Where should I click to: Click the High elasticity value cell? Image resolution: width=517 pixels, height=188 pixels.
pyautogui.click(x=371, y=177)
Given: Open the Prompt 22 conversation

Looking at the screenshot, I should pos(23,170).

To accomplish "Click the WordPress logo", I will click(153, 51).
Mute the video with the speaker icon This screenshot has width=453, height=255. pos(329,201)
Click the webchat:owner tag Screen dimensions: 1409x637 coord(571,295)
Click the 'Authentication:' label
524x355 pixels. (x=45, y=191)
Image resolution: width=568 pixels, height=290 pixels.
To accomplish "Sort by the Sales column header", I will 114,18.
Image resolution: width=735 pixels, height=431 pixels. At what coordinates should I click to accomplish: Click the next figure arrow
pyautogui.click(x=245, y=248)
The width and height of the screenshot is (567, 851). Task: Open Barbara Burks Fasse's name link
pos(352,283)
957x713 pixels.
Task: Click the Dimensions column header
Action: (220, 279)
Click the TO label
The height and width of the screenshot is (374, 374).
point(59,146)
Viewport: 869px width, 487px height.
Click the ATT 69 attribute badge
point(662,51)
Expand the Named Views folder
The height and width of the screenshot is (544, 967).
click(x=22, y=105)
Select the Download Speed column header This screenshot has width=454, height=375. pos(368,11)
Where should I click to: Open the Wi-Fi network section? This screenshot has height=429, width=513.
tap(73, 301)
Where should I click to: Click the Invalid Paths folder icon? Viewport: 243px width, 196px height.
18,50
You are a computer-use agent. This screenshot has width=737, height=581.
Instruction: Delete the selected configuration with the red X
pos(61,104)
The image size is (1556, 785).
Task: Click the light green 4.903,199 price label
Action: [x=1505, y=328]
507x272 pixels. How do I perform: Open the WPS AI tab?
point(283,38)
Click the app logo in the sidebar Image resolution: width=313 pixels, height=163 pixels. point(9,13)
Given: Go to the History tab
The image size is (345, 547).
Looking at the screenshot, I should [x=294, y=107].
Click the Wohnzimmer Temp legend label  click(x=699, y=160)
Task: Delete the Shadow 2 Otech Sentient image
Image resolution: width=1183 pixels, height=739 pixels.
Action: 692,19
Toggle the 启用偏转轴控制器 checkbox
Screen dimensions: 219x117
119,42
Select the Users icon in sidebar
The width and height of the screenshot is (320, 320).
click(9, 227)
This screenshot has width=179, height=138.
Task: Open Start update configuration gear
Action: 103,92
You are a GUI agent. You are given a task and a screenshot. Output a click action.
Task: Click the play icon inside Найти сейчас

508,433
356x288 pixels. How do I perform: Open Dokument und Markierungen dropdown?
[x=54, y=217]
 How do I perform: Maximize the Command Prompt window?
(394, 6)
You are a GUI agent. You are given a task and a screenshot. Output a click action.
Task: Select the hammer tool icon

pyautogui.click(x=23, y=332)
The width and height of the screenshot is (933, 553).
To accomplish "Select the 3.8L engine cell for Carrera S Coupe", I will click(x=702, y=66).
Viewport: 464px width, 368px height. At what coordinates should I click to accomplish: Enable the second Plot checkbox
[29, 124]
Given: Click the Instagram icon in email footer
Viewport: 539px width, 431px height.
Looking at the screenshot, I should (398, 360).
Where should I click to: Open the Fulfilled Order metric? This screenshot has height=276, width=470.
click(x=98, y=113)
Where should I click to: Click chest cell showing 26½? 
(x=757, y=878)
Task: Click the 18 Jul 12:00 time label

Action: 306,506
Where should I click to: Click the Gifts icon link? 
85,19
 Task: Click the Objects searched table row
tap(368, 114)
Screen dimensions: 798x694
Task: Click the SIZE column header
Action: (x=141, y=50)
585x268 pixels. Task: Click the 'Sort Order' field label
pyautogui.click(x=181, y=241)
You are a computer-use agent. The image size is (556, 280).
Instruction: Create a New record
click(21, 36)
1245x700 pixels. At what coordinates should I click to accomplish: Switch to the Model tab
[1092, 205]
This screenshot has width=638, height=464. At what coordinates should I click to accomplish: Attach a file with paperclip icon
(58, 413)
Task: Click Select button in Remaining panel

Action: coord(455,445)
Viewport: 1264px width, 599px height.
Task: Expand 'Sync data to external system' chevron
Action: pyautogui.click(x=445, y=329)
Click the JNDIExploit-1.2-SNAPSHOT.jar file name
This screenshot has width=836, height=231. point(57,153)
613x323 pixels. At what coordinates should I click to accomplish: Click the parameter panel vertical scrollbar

--------------------------------

__WHAT TO PRODUCE__
Exact copies of all the entries above are required.

__OUTPUT BELOW__
Where should I click to: Click the High elasticity value cell? Image resolution: width=517 pixels, height=188 pixels.
pyautogui.click(x=371, y=177)
Given: Open the Prompt 22 conversation

Looking at the screenshot, I should pos(23,170).

To accomplish "Click the WordPress logo", I will click(153, 51).
Mute the video with the speaker icon This screenshot has width=453, height=255. pos(329,201)
Click the webchat:owner tag Screen dimensions: 1409x637 coord(571,295)
Click the 'Authentication:' label
524x355 pixels. (x=45, y=191)
Image resolution: width=568 pixels, height=290 pixels.
To accomplish "Sort by the Sales column header", I will 114,18.
Image resolution: width=735 pixels, height=431 pixels. At what coordinates should I click to accomplish: Click the next figure arrow
pyautogui.click(x=245, y=248)
The width and height of the screenshot is (567, 851). Task: Open Barbara Burks Fasse's name link
pos(352,283)
957x713 pixels.
Task: Click the Dimensions column header
Action: (220, 279)
Click the TO label
The height and width of the screenshot is (374, 374).
point(59,146)
Viewport: 869px width, 487px height.
Click the ATT 69 attribute badge
point(662,51)
Expand the Named Views folder
The height and width of the screenshot is (544, 967).
click(x=22, y=105)
Select the Download Speed column header This screenshot has width=454, height=375. pos(368,11)
Where should I click to: Open the Wi-Fi network section? This screenshot has height=429, width=513.
tap(73, 301)
Where should I click to: Click the Invalid Paths folder icon? Viewport: 243px width, 196px height.
18,50
You are a computer-use agent. This screenshot has width=737, height=581.
Instruction: Delete the selected configuration with the red X
pos(61,104)
The image size is (1556, 785).
Task: Click the light green 4.903,199 price label
Action: [x=1505, y=328]
507x272 pixels. How do I perform: Open the WPS AI tab?
point(283,38)
Click the app logo in the sidebar Image resolution: width=313 pixels, height=163 pixels. point(9,13)
Given: Go to the History tab
The image size is (345, 547).
Looking at the screenshot, I should [x=294, y=107].
Click the Wohnzimmer Temp legend label  click(x=699, y=160)
Task: Delete the Shadow 2 Otech Sentient image
Image resolution: width=1183 pixels, height=739 pixels.
Action: 692,19
Toggle the 启用偏转轴控制器 checkbox
Screen dimensions: 219x117
119,42
Select the Users icon in sidebar
The width and height of the screenshot is (320, 320).
click(9, 227)
This screenshot has width=179, height=138.
Task: Open Start update configuration gear
Action: 103,92
You are a GUI agent. You are given a task and a screenshot. Output a click action.
Task: Click the play icon inside Найти сейчас

508,433
356x288 pixels. How do I perform: Open Dokument und Markierungen dropdown?
[x=54, y=217]
 How do I perform: Maximize the Command Prompt window?
(394, 6)
You are a GUI agent. You are given a task and a screenshot. Output a click action.
Task: Select the hammer tool icon

pyautogui.click(x=23, y=332)
The width and height of the screenshot is (933, 553).
To accomplish "Select the 3.8L engine cell for Carrera S Coupe", I will click(x=702, y=66).
Viewport: 464px width, 368px height. At what coordinates should I click to accomplish: Enable the second Plot checkbox
[29, 124]
Given: Click the Instagram icon in email footer
Viewport: 539px width, 431px height.
Looking at the screenshot, I should (398, 360).
Where should I click to: Open the Fulfilled Order metric? This screenshot has height=276, width=470.
click(x=98, y=113)
Where should I click to: Click chest cell showing 26½? 
(x=757, y=878)
Task: Click the 18 Jul 12:00 time label

Action: 306,506
Where should I click to: Click the Gifts icon link? 
85,19
 Task: Click the Objects searched table row
tap(368, 114)
Screen dimensions: 798x694
Task: Click the SIZE column header
Action: (x=141, y=50)
585x268 pixels. Task: Click the 'Sort Order' field label
pyautogui.click(x=181, y=241)
You are a computer-use agent. The image size is (556, 280).
Instruction: Create a New record
click(21, 36)
1245x700 pixels. At what coordinates should I click to accomplish: Switch to the Model tab
[1092, 205]
This screenshot has width=638, height=464. At what coordinates should I click to accomplish: Attach a file with paperclip icon
(58, 413)
Task: Click Select button in Remaining panel

Action: coord(455,445)
Viewport: 1264px width, 599px height.
Task: Expand 'Sync data to external system' chevron
Action: pyautogui.click(x=445, y=329)
Click the JNDIExploit-1.2-SNAPSHOT.jar file name
This screenshot has width=836, height=231. point(57,153)
613x323 pixels. At what coordinates should I click to accomplish: Click the parameter panel vertical scrollbar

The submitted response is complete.